Your goal:
Each entry needs to be duplicated exactly.

Information shown:
----------

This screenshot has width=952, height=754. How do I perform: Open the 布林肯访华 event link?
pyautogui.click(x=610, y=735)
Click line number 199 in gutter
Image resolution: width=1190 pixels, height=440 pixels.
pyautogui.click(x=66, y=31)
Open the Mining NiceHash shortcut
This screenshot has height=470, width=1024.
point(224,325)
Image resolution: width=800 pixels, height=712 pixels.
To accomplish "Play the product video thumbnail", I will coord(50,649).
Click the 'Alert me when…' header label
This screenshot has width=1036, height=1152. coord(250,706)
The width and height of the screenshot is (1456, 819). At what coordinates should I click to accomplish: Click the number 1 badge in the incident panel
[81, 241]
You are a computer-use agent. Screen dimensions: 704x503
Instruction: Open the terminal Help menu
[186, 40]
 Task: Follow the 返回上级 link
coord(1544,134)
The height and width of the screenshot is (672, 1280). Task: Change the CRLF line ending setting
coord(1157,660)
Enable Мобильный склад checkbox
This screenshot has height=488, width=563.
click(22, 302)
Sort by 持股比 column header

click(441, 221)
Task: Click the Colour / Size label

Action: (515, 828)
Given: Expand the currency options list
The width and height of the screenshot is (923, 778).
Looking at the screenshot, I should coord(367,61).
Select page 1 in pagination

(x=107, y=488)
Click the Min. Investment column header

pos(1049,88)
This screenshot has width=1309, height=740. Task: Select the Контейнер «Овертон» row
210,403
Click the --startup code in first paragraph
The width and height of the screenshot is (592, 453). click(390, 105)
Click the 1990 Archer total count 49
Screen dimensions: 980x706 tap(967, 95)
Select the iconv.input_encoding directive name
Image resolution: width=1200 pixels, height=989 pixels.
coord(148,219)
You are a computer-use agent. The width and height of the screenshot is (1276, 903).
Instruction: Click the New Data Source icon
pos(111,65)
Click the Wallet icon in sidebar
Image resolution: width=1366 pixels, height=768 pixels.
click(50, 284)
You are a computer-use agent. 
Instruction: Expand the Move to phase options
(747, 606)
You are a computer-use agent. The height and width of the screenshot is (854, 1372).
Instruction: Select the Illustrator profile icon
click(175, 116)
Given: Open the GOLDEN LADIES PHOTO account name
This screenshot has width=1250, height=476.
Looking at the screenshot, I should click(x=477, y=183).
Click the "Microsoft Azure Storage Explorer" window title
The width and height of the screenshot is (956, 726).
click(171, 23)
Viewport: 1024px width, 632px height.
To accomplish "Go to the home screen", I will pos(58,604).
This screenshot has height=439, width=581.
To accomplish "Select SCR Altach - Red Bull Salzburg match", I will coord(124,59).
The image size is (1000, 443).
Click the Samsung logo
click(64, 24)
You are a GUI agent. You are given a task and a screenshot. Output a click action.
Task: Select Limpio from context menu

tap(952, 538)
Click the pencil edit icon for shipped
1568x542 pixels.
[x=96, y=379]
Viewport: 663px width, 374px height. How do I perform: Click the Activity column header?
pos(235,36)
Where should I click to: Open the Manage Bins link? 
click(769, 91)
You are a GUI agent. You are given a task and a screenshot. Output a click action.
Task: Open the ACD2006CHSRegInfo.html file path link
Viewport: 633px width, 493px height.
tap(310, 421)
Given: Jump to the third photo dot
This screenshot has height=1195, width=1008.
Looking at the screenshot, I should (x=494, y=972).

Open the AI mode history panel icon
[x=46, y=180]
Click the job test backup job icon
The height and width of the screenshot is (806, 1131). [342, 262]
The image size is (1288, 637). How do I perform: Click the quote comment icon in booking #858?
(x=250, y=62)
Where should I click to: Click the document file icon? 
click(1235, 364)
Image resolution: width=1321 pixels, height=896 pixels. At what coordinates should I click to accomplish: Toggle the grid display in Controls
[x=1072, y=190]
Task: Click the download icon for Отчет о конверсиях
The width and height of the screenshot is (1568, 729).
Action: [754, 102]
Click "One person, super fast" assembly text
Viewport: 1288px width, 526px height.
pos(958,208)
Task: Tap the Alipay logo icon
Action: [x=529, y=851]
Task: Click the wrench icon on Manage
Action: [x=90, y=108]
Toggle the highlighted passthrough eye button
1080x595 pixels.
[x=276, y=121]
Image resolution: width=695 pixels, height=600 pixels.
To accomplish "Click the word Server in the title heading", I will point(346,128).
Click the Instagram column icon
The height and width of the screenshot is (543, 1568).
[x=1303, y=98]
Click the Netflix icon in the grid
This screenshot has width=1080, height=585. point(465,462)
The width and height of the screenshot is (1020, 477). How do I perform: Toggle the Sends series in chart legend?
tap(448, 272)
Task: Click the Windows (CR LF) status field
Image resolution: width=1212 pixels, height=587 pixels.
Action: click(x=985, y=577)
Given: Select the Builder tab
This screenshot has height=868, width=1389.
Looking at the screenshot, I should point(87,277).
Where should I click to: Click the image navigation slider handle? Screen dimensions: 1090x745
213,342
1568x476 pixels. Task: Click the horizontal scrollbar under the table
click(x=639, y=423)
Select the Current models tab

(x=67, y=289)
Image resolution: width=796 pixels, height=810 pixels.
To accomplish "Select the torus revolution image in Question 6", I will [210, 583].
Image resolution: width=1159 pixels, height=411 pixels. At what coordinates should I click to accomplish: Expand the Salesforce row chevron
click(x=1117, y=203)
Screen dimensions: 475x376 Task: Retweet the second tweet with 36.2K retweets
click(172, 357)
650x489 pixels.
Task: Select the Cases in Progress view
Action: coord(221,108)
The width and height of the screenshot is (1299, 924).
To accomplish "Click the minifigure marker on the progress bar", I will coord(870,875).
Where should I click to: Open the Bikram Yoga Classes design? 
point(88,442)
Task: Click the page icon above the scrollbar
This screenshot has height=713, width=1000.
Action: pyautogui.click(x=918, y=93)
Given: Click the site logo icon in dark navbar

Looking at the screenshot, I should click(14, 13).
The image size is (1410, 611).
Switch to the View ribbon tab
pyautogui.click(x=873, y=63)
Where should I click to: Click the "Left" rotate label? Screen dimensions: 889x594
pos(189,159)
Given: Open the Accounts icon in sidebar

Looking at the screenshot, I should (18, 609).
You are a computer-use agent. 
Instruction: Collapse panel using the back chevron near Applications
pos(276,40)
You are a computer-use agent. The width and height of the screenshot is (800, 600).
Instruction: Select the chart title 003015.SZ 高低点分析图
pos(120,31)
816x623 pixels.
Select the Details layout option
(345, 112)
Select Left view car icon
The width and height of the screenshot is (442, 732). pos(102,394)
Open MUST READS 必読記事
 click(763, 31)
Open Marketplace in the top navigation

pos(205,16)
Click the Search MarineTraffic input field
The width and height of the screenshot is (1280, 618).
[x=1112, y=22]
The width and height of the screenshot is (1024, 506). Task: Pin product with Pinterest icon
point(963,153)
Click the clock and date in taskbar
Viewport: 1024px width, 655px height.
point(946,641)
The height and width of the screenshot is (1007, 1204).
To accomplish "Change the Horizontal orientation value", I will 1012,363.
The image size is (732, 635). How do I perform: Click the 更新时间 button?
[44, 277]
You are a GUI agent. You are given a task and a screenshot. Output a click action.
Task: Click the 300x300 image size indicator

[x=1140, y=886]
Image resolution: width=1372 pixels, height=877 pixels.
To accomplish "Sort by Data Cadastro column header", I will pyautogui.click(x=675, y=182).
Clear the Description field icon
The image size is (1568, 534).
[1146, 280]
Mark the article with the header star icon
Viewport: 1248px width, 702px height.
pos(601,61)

----------

Answer space:
This screenshot has width=952, height=754. How do I perform: Open the 布林肯访华 event link?
pyautogui.click(x=610, y=735)
Click line number 199 in gutter
Image resolution: width=1190 pixels, height=440 pixels.
pyautogui.click(x=66, y=31)
Open the Mining NiceHash shortcut
This screenshot has height=470, width=1024.
point(224,325)
Image resolution: width=800 pixels, height=712 pixels.
To accomplish "Play the product video thumbnail", I will coord(50,649).
Click the 'Alert me when…' header label
This screenshot has width=1036, height=1152. coord(250,706)
The width and height of the screenshot is (1456, 819). At what coordinates should I click to accomplish: Click the number 1 badge in the incident panel
[81, 241]
You are a computer-use agent. Screen dimensions: 704x503
Instruction: Open the terminal Help menu
[186, 40]
 Task: Follow the 返回上级 link
coord(1544,134)
The height and width of the screenshot is (672, 1280). Task: Change the CRLF line ending setting
coord(1157,660)
Enable Мобильный склад checkbox
This screenshot has height=488, width=563.
click(22, 302)
Sort by 持股比 column header

click(441, 221)
Task: Click the Colour / Size label

Action: (515, 828)
Given: Expand the currency options list
The width and height of the screenshot is (923, 778).
Looking at the screenshot, I should coord(367,61).
Select page 1 in pagination

(x=107, y=488)
Click the Min. Investment column header

pos(1049,88)
This screenshot has width=1309, height=740. Task: Select the Контейнер «Овертон» row
210,403
Click the --startup code in first paragraph
The width and height of the screenshot is (592, 453). click(390, 105)
Click the 1990 Archer total count 49
Screen dimensions: 980x706 tap(967, 95)
Select the iconv.input_encoding directive name
Image resolution: width=1200 pixels, height=989 pixels.
coord(148,219)
You are a computer-use agent. The width and height of the screenshot is (1276, 903).
Instruction: Click the New Data Source icon
pos(111,65)
Click the Wallet icon in sidebar
Image resolution: width=1366 pixels, height=768 pixels.
click(50, 284)
You are a computer-use agent. 
Instruction: Expand the Move to phase options
(747, 606)
You are a computer-use agent. The height and width of the screenshot is (854, 1372).
Instruction: Select the Illustrator profile icon
click(175, 116)
Given: Open the GOLDEN LADIES PHOTO account name
This screenshot has width=1250, height=476.
Looking at the screenshot, I should click(x=477, y=183).
Click the "Microsoft Azure Storage Explorer" window title
The width and height of the screenshot is (956, 726).
click(171, 23)
Viewport: 1024px width, 632px height.
To accomplish "Go to the home screen", I will pos(58,604).
This screenshot has height=439, width=581.
To accomplish "Select SCR Altach - Red Bull Salzburg match", I will coord(124,59).
The image size is (1000, 443).
Click the Samsung logo
click(64, 24)
You are a GUI agent. You are given a task and a screenshot. Output a click action.
Task: Select Limpio from context menu

tap(952, 538)
Click the pencil edit icon for shipped
1568x542 pixels.
[x=96, y=379]
Viewport: 663px width, 374px height. How do I perform: Click the Activity column header?
pos(235,36)
Where should I click to: Open the Manage Bins link? 
click(769, 91)
You are a GUI agent. You are given a task and a screenshot. Output a click action.
Task: Open the ACD2006CHSRegInfo.html file path link
Viewport: 633px width, 493px height.
tap(310, 421)
Given: Jump to the third photo dot
This screenshot has height=1195, width=1008.
Looking at the screenshot, I should (x=494, y=972).

Open the AI mode history panel icon
[x=46, y=180]
Click the job test backup job icon
The height and width of the screenshot is (806, 1131). [342, 262]
The image size is (1288, 637). How do I perform: Click the quote comment icon in booking #858?
(x=250, y=62)
Where should I click to: Click the document file icon? 
click(1235, 364)
Image resolution: width=1321 pixels, height=896 pixels. At what coordinates should I click to accomplish: Toggle the grid display in Controls
[x=1072, y=190]
Task: Click the download icon for Отчет о конверсиях
The width and height of the screenshot is (1568, 729).
Action: [754, 102]
Click "One person, super fast" assembly text
Viewport: 1288px width, 526px height.
pos(958,208)
Task: Tap the Alipay logo icon
Action: [x=529, y=851]
Task: Click the wrench icon on Manage
Action: [x=90, y=108]
Toggle the highlighted passthrough eye button
1080x595 pixels.
[x=276, y=121]
Image resolution: width=695 pixels, height=600 pixels.
To accomplish "Click the word Server in the title heading", I will point(346,128).
Click the Instagram column icon
The height and width of the screenshot is (543, 1568).
[x=1303, y=98]
Click the Netflix icon in the grid
This screenshot has width=1080, height=585. point(465,462)
The width and height of the screenshot is (1020, 477). How do I perform: Toggle the Sends series in chart legend?
tap(448, 272)
Task: Click the Windows (CR LF) status field
Image resolution: width=1212 pixels, height=587 pixels.
Action: click(x=985, y=577)
Given: Select the Builder tab
This screenshot has height=868, width=1389.
Looking at the screenshot, I should point(87,277).
Where should I click to: Click the image navigation slider handle? Screen dimensions: 1090x745
213,342
1568x476 pixels. Task: Click the horizontal scrollbar under the table
click(x=639, y=423)
Select the Current models tab

(x=67, y=289)
Image resolution: width=796 pixels, height=810 pixels.
To accomplish "Select the torus revolution image in Question 6", I will [210, 583].
Image resolution: width=1159 pixels, height=411 pixels. At what coordinates should I click to accomplish: Expand the Salesforce row chevron
click(x=1117, y=203)
Screen dimensions: 475x376 Task: Retweet the second tweet with 36.2K retweets
click(172, 357)
650x489 pixels.
Task: Select the Cases in Progress view
Action: coord(221,108)
The width and height of the screenshot is (1299, 924).
To accomplish "Click the minifigure marker on the progress bar", I will coord(870,875).
Where should I click to: Open the Bikram Yoga Classes design? 
point(88,442)
Task: Click the page icon above the scrollbar
This screenshot has height=713, width=1000.
Action: pyautogui.click(x=918, y=93)
Given: Click the site logo icon in dark navbar

Looking at the screenshot, I should click(14, 13).
The image size is (1410, 611).
Switch to the View ribbon tab
pyautogui.click(x=873, y=63)
Where should I click to: Click the "Left" rotate label? Screen dimensions: 889x594
pos(189,159)
Given: Open the Accounts icon in sidebar

Looking at the screenshot, I should (18, 609).
You are a computer-use agent. 
Instruction: Collapse panel using the back chevron near Applications
pos(276,40)
You are a computer-use agent. The width and height of the screenshot is (800, 600).
Instruction: Select the chart title 003015.SZ 高低点分析图
pos(120,31)
816x623 pixels.
Select the Details layout option
(345, 112)
Select Left view car icon
The width and height of the screenshot is (442, 732). pos(102,394)
Open MUST READS 必読記事
 click(763, 31)
Open Marketplace in the top navigation

pos(205,16)
Click the Search MarineTraffic input field
The width and height of the screenshot is (1280, 618).
[x=1112, y=22]
The width and height of the screenshot is (1024, 506). Task: Pin product with Pinterest icon
point(963,153)
Click the clock and date in taskbar
Viewport: 1024px width, 655px height.
point(946,641)
The height and width of the screenshot is (1007, 1204).
To accomplish "Change the Horizontal orientation value", I will 1012,363.
The image size is (732, 635). How do I perform: Click the 更新时间 button?
[44, 277]
You are a GUI agent. You are given a task and a screenshot. Output a click action.
Task: Click the 300x300 image size indicator

[x=1140, y=886]
Image resolution: width=1372 pixels, height=877 pixels.
To accomplish "Sort by Data Cadastro column header", I will pyautogui.click(x=675, y=182).
Clear the Description field icon
The image size is (1568, 534).
[1146, 280]
Mark the article with the header star icon
Viewport: 1248px width, 702px height.
pos(601,61)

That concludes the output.